**Given passage:**
§

# s/o Resonding to criticisms of "no coats in car seats"



## DevaMajka (Jul 4, 2005)

I've recently mentioned the "no puffy coats in car seats" thing to a couple people. I'm wondering how one would respond to these criticisms of it.

- MIL said that she would be more worried about hypothermia in a child who got ejected from a car seat, than she would be worried about the straps being too loose. Now, we live in Vancouver- it RARELY gets below about 30F.

-BIL said that when he buckles his dd in, he compresses the coat and gets the straps tight. He's saying that even if it's looser than it would be without the coat, the coat itself wouldn't compress enough for the straps to be too loose WITH the coat on. (does that make sense?). So he's saying that she couldn't be ejected because, even if it's looser than it would be without the coat, the coat takes up some of the space.

§

**Stored rows:**
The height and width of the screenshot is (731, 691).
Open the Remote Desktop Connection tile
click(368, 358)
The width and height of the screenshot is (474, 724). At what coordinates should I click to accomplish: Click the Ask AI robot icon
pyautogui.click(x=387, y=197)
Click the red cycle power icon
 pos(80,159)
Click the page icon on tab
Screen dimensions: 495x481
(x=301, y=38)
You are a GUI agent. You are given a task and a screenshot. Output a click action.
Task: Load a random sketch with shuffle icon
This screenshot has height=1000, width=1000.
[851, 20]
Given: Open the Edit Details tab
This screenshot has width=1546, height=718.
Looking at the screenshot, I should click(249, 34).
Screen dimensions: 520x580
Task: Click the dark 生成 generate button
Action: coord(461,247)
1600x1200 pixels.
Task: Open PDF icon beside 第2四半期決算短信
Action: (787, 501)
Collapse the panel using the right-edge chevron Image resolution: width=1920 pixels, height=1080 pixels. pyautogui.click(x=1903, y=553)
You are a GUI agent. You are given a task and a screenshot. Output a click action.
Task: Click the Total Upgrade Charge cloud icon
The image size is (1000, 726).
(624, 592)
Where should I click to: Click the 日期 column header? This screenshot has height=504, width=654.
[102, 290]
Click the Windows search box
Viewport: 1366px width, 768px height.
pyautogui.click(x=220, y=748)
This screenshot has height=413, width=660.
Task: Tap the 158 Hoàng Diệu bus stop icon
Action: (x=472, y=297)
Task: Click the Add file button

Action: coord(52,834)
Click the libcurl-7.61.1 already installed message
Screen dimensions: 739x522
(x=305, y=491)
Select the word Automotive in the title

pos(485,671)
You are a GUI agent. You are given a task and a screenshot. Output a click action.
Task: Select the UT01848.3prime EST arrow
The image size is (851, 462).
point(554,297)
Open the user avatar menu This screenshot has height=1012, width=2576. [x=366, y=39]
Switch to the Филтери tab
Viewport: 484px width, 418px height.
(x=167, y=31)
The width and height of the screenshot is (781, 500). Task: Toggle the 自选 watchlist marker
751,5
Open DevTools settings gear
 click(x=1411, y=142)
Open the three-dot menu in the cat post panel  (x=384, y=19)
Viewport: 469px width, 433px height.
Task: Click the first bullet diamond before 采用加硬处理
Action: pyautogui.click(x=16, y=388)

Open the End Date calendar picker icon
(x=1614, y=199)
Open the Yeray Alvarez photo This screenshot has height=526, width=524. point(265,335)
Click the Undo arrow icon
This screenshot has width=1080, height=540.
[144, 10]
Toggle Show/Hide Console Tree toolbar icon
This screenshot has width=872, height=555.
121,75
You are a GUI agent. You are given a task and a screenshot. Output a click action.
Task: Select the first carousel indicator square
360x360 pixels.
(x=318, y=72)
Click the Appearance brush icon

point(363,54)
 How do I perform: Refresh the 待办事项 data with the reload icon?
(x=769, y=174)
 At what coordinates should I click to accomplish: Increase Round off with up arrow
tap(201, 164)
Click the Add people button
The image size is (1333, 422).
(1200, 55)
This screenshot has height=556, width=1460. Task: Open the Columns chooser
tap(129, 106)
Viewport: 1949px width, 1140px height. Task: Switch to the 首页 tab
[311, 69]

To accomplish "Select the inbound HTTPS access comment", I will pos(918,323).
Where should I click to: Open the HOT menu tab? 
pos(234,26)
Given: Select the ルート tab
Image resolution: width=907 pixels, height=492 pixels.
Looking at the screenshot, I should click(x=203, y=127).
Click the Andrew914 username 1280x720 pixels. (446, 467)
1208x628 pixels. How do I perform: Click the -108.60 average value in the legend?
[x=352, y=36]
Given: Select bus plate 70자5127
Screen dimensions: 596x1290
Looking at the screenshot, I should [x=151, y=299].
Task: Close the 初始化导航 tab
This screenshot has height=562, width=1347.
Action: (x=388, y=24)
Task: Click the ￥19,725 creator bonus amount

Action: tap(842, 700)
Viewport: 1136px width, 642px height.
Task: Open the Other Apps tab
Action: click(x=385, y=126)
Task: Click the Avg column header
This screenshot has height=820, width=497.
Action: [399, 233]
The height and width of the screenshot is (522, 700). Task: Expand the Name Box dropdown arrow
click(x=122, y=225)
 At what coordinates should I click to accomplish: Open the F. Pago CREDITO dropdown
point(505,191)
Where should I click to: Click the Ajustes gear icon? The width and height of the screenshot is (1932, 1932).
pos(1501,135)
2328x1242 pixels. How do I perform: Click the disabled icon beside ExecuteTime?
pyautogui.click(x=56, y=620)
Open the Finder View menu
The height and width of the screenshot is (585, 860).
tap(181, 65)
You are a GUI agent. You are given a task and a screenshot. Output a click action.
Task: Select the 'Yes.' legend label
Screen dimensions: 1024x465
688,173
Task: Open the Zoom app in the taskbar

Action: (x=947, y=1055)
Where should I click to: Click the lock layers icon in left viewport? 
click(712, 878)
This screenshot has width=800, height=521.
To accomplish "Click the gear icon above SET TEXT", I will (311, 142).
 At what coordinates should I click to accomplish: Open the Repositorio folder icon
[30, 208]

§

**Goal:** Please continue the forum thread about puffy coats in car seats from the point where it stops. The records are separate from the forum thread about puffy coats in car seats.

**Exercise response:**
So how would one respond to those ideas? The "debate" is over, but I'm mostly curious as to the best response. Just so I know hypothetically. Also, there could be a small chance the BIL brings it up again- I know he wants to do the safest thing, he just doesn't believe me that it isn't safe.

Also, as an aside- how about coats in boosters? If ds1 were to wear a coat in the booster, but not have the coat anywhere in between him and the belt, is that ok? I guess this would be similar to the "coat trick" in harnessed seats. The coat would still be behind him. Ok?


----------



## vbactivist (Oct 4, 2006)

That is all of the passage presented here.